With the upcoming stamp duty hikes for buy-to-let properties just around the corner, there’s a palpable sense of anticipation amongst professionals as to how the market will react come April 1st. I have come across various articles recently forecasting a mass market exit and even the “death” of the buy-to-let mortgage altogether, and I can’t help but feel that the majority of these predictions have been greatly exaggerated by the media. For the wider buy-to-let sector, lending volumes will undoubtedly – if only temporarily – slow, but I don’t expect the tax increase to have anywhere near the same affect on the bridging market.
The brunt of the stamp duty change is more likely to be felt by the consumer buy-to-let area of the market rather than professional landlords and specialist investors, which tend to make up the majority of bridging loan clientele. New and inexperienced investors, perhaps looking to purchase their first buy-to-let property for future capital growth, may have to reconsider their finance strategies in order to accommodate the changes, but I doubt the increase is significant enough to deter potential market entrants.
As for the top end of the market, landlords and property professionals have had good time to prepare for the tax hikes, and I expect most have already adapted their business models to offset the additional costs. Whether this translates to a rise in rental prices is yet to be seen, but from the conversations we’ve had with our own clients, although the surcharge is clearly unwelcome, it poses minimal risk to bridging volumes.
For investors with particularly large portfolios, buying through a special purpose vehicle could offer a way of avoiding the tax rises. As a means of encouraging investment in large-scale housing, companies with more than 15 residential properties may be exempt from the increase. Although this will only apply to the very top end of the market, it may well contribute towards the growing number of investors setting up limited companies in order to avoid the cap on mortgage interest relief.
Predictions of panic in the market have certainly not come to fruition. The surge in landlords looking to complete before the new tax regime comes into place is a logical decision for professionals with investments already in the pipeline, rather than a case of “panic buying”. This being said, activity in the market around buy to let hasn’t felt as chaotic as we have been led to expect. We may well see a further increase over the coming weeks and even if this does result in a market bubble and slump either side of April, I envisage the impact to be short-lived.
In terms of the long-term affect on the market, it’s worth keeping in mind the government’s reasoning behind its housing policy.
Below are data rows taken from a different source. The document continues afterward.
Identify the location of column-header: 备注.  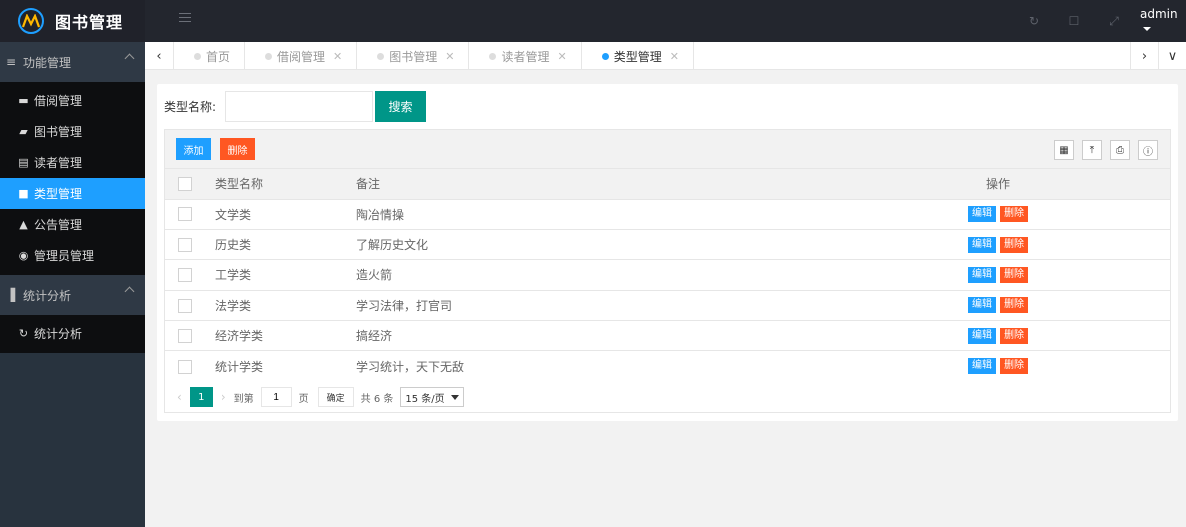
(591, 184).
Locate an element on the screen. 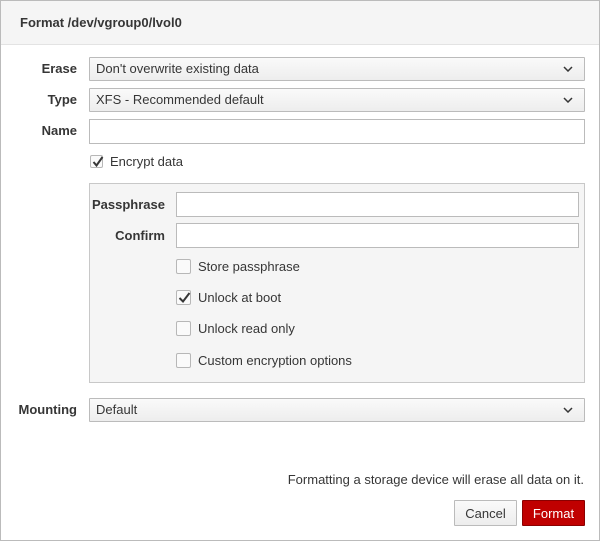 This screenshot has height=541, width=600. confirm-label: Confirm is located at coordinates (140, 236).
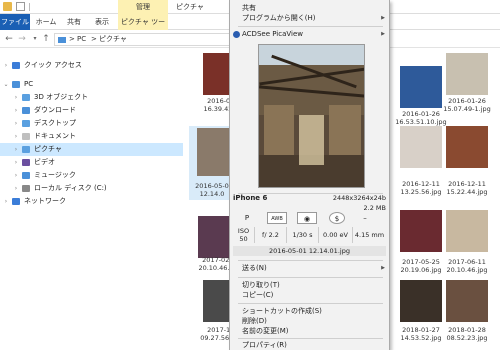  I want to click on document-icon, so click(20, 6).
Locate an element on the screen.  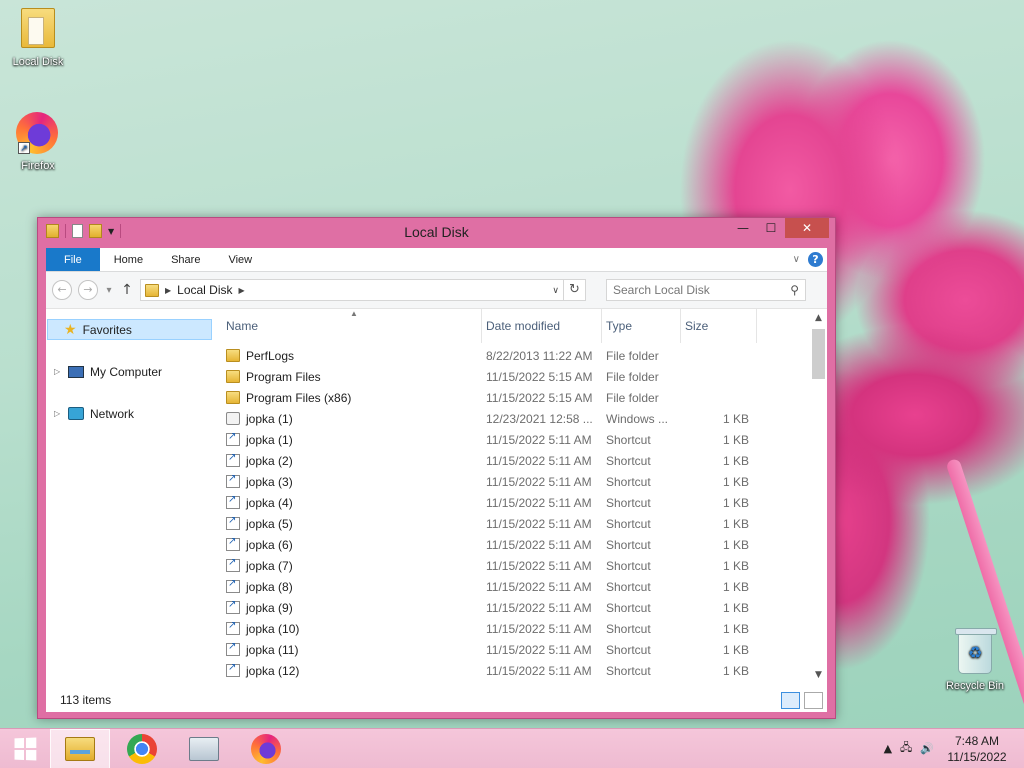
search-icon: ⚲ is located at coordinates (794, 290).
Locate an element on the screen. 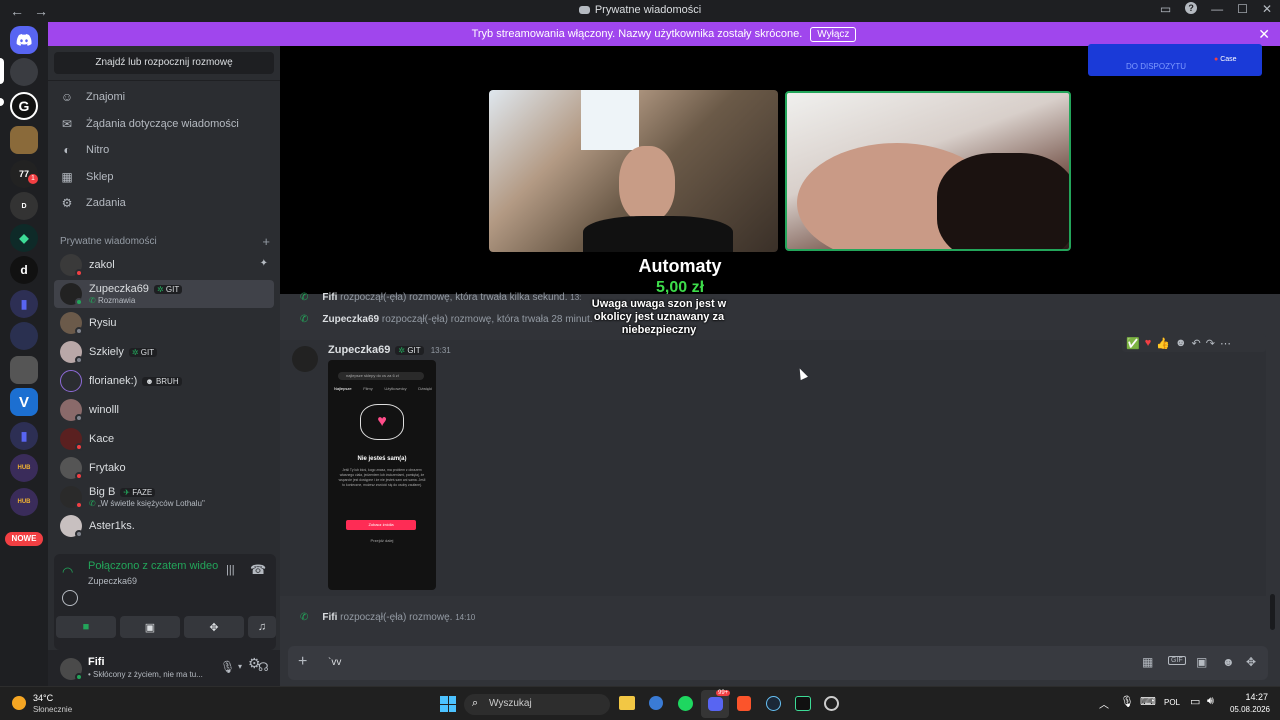 The height and width of the screenshot is (720, 1280). server-icon: G is located at coordinates (24, 106).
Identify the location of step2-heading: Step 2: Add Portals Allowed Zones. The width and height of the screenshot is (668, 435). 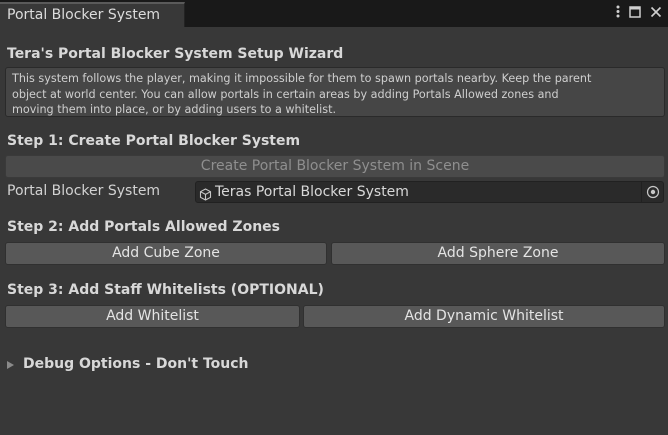
(144, 227).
If the surcharge achieves its goal of slowing house price growth and creating a more level playing field for owner-occupiers, it should create a more competitive market place, which could open up a number of opportunities for clients, in particular bridging developers.
The buy-to-let sector proved its mettle in the face of numerous threats to market growth last year, and I suspect the increase in stamp duty tax is the first – and certainly not the last – challenge we are set to face this year. For the bridging sector in particular, the increase is certainly more of a molehill than a mountain to overcome and I wouldn’t be surprised if bridging volumes show little fluctuation in its wake. Bridging clients generally remain some of the most experienced and sophisticated investors, and I have no doubt that the majority have already adapted and readjusted to what is effectively a new cost of entry to the market.